Teachers have long lamented the “summer brain drain” in students – trapezoids and conjugations are fuzzy memories by the time June’s humming afternoons come around. Getting back into the groove of learning in autumn can be an uphill battle, so much so that the Department of Education has initiated many programs around to country to facilitate summertime learning. And adults are certainly not immune to summer brain – fluctuating vacation schedules and workloads in summertime and nicer weather can distract employees.
But should we fight against the symptoms of summertime? We are creatures who inhabit and are affected our immediate environments, and a change in season can bring a fresh perspective to our work. Here are three ways to let the summertime bug bite you (in a good way):
1. Look out the window
Daydreaming is a natural function of a creative mind. Some problems we face in our work lives need space and time to unravel and deconstruct. If the weather’s nice outside, don’t be afraid to look out the window and let your mind wander where it will for a few moments – it may lead to the next big idea.

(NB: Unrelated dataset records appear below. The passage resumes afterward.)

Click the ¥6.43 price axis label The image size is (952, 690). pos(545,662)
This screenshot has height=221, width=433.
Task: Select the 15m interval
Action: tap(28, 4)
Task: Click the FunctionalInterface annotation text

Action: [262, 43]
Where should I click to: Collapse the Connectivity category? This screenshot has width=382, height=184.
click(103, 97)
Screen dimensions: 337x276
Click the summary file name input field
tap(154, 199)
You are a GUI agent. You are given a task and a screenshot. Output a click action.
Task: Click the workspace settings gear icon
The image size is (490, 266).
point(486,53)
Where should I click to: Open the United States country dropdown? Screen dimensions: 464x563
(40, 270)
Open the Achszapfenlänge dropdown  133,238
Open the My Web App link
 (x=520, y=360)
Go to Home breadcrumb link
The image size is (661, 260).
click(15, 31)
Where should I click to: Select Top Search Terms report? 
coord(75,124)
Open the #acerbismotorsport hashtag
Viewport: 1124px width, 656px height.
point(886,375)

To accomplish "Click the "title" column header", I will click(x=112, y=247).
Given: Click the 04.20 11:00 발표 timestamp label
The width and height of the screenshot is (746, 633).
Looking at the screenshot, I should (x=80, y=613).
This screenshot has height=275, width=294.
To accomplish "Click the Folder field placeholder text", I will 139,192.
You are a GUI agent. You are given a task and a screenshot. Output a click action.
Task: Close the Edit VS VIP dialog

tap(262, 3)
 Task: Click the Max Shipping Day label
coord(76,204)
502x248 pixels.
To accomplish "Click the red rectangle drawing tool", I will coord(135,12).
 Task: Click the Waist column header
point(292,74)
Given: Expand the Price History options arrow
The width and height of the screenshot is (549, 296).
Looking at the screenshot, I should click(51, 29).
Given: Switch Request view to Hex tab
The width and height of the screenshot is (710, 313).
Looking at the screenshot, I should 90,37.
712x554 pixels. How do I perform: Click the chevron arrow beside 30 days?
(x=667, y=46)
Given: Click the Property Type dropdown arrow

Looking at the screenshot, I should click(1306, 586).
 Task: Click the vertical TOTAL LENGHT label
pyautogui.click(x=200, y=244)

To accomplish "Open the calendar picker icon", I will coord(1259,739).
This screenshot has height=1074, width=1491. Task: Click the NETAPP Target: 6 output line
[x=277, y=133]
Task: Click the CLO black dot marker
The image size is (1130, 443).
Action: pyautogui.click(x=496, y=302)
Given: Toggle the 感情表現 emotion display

2. Capitalize on long days to boost energy
Ample daylight bookending the start and end to the average workday in summertime is a great opportunity to get moving more during the week. My favorite summertime tradition is meeting up with a friend for an after-work hike in the Oakland Hills on my way home from the office. Spending more time outside after work makes me feel more refreshed and ready to tackle tough tasks throughout the workweek.
3. Savor the process
Summertime is all about savoring the season. The meditative quality of shucking corn, swimming and other classic summertime activities applies to work projects too. Allow yourself during the summer months to slow down and pay closer attention to the parts of your job that you love and want to build on for future projects.
The idea behind maintaining a work-life balance isn’t necessarily about balancing commitments – seasonal or otherwise – in the exact same ways at all times. Our summer brains can teach us the benefits of mental agility as the seasons spin around us.